Con Elder Silva, poeta de fronteras
Desde que publicó su primer libro, Línea de fuego (1982) Elder Silva (Pueblo Lavalleja, 1955), concitó el interés tanto de la crítica como de los lectores, y obtuvo varios premios que reconocían la originalidad de una escritura a la vez diáfana y refinada. La suya es una mirada capaz de descubrir en las cosas insignificantes y sin prestigio literario, ciertos signos del tiempo en que vivimos (desde el fútbol a la publicidad), instancias de revelación de una realidad que la percepción automatizada de lo cotidiano esconde. Una poesía que une lo urbano y lo rural, la tradición y la novedad, lo culto y lo popular, ciertas marcas generacionales con una visión irónica que rehúye lo que es meramente moda, y perfila un mundo nítido y personalísimo. Verlo en alguno de los recitales que suele hacer en clubes o boliches, resulta toda una experiencia por su capacidad comunicativa y su combinación de humor y lirismo auténtico. Su reciente libro, Mal de ausencias, confirma que Elder Silva es una voz mayor de la poesía uruguaya contemporánea.
Desde el Arapey
– Tuve la suerte de nacer en un pueblito desolado del norte de Salto, cerca del Arapey chico, que se llama Pueblo Lavalleja. Una zona de quintas, y cerros, donde en verano el viento arma remolinos y se producen polvazales enormes. Es un lugar que con el tiempo se me fue instalando de una manera muy fuerte, no sólo en mi vida personal, sino también en mi literatura. Me doy cuenta que el haber nacido ahí significa ser una persona de frontera: si bien en mi casa no se hablaba en portuñol, estábamos rodeados de esa forma de hablar. La frontera es un lugar de cruce, de cruce de músicas, por ejemplo. De mañana en una radio de Artigas escuchábamos música riograndense, a partir del mediodía música litoraleña argentina. Para mí el chamamé es la banda de sonido de los mediodías tórridos del norte, esa hora en que no se puede hacer nada, es un calor impresionante, seco, sin árboles, y solo se puede escuchar música. Pero aparte de la música, también era de frontera la ropa, la comida, que venía de Brasil o de Argentina. Una zona donde también había permanecido una influencia guaranítica. En el litoral uruguayo mucha gente conserva rasgos guaraníes, y es frecuente el apelativo “Paraguay”, por ejemplo.

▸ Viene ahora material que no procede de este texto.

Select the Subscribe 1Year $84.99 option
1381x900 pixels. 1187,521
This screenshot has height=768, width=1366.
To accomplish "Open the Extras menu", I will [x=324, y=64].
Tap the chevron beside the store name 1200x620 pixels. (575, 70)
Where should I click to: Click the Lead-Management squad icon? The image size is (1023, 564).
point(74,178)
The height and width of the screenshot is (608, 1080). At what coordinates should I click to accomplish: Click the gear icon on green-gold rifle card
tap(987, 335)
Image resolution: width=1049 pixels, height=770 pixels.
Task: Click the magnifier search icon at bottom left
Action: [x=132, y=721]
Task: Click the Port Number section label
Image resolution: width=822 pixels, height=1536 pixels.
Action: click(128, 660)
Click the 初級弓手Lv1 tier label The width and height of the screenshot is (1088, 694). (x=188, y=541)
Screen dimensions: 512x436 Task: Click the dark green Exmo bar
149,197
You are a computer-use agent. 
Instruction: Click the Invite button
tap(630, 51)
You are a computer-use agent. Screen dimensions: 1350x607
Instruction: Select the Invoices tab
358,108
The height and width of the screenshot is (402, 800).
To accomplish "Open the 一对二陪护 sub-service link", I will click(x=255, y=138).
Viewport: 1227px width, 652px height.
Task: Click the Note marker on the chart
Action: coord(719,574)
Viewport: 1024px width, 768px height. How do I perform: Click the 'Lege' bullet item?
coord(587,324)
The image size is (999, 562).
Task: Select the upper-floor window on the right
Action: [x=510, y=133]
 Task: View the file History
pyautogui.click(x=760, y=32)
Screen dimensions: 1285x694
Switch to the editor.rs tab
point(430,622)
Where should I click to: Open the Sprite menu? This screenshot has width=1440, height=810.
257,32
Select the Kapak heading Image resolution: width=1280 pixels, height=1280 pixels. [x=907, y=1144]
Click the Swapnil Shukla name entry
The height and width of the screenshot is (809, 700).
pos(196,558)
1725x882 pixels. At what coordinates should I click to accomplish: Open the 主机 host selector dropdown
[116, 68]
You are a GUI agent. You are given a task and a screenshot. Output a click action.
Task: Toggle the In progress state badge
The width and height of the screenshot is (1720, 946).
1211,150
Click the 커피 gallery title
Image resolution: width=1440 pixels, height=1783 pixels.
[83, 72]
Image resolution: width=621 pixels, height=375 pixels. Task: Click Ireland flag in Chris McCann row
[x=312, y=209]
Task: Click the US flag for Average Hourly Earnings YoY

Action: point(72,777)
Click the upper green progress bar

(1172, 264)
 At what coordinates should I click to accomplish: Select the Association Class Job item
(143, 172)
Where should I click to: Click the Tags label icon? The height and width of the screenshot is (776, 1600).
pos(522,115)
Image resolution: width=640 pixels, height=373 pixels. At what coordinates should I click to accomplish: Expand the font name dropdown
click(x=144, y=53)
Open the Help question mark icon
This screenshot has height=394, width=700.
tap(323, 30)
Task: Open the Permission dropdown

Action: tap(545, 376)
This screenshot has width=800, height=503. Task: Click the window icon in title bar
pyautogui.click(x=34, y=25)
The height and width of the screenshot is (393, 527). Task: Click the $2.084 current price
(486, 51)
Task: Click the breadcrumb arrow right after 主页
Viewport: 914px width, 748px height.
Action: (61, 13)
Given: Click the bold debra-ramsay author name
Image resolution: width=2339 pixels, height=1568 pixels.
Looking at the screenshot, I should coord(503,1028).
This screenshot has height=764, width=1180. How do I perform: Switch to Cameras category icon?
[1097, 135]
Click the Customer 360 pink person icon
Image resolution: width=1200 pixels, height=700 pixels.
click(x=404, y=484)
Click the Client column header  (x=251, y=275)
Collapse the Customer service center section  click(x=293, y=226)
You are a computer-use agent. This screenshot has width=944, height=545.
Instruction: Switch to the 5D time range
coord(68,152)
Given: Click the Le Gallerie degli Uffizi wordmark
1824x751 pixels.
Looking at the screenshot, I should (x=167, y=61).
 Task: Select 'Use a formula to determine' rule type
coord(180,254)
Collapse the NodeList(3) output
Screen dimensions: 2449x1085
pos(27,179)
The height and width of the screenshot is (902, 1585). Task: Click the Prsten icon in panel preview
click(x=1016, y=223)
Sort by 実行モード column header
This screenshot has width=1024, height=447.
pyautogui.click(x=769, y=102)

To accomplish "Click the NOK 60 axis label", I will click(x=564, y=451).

–La de tu infancia fue además una cultura rural.
– Y hay una cosa hermosa para mí que es la cultura montada, la cultura del caballo. Vengo de una familia de a caballo. Mi padre era domador, hijo de un domador, y en la familia de mi madre eran troperos, domadores. Los caballos significaban mucho, tenían nombre propio, cada uno sus características. Y uno se va dando cuenta de que eso tiene un ritmo, una velocidad muy distinta a la cultura sobre ruedas. Ahora, a los cuarenta y cinco años, me doy cuenta de lo importante que fue haber nacido ahí, ver el mundo desde ahí. Una vida sin televisión, donde la poesía –en ese caso la canción– me ayudó a entender el mundo. Además de haber nacido en la frontera, en el almacén de mi padre siempre hubo música, guitarreros, payadores, acordeonistas, alguna gente de circo que pasaba.
De niño era muy distraído, soñaba con otras cosas, y las formulaba haciendo canciones, caminaba y cantaba, hacía los mandados o iba a traer las vacas, y mientras, cantaba canciones inventadas por mí.
La experiencia urbana
–¿A qué edad te vas a Salto?
– A los trece años, cuando fui a dar examen de primer año de liceo. El primer día, en la casa de unos tíos en Salto, a la hora de la siesta sentí un ruido impresionante que nunca había escuchado. Era el motocar que iba a Bella Unión, y aquella impresión me dejó sobresaltado durante todo el día; de noche no podía dormir. Prendí la luz y escribí un texto. Y me di cuenta que era una cosa externa a mí. Yo no sabía que eso era poesía, porque ya había sido maltratado por los poemas que enseñaban en la escuela. Pero por suerte, a la casa de mi abuela llegaban algunas revistas del Consejo de Primaria, ilustradas por Carrozzino, donde publicaban leyendas mexicanas, a José María Arguedas, allí escribía Capagorry, había textos de Morosoli, y fue ahí que encontré El cántaro fresco. Y esas lecturas me hicieron ver que se podía escribir. Yo de chico les escribía cartas a mis novias en el papel de astraza del almacén. Son cosas que me fueron marcando.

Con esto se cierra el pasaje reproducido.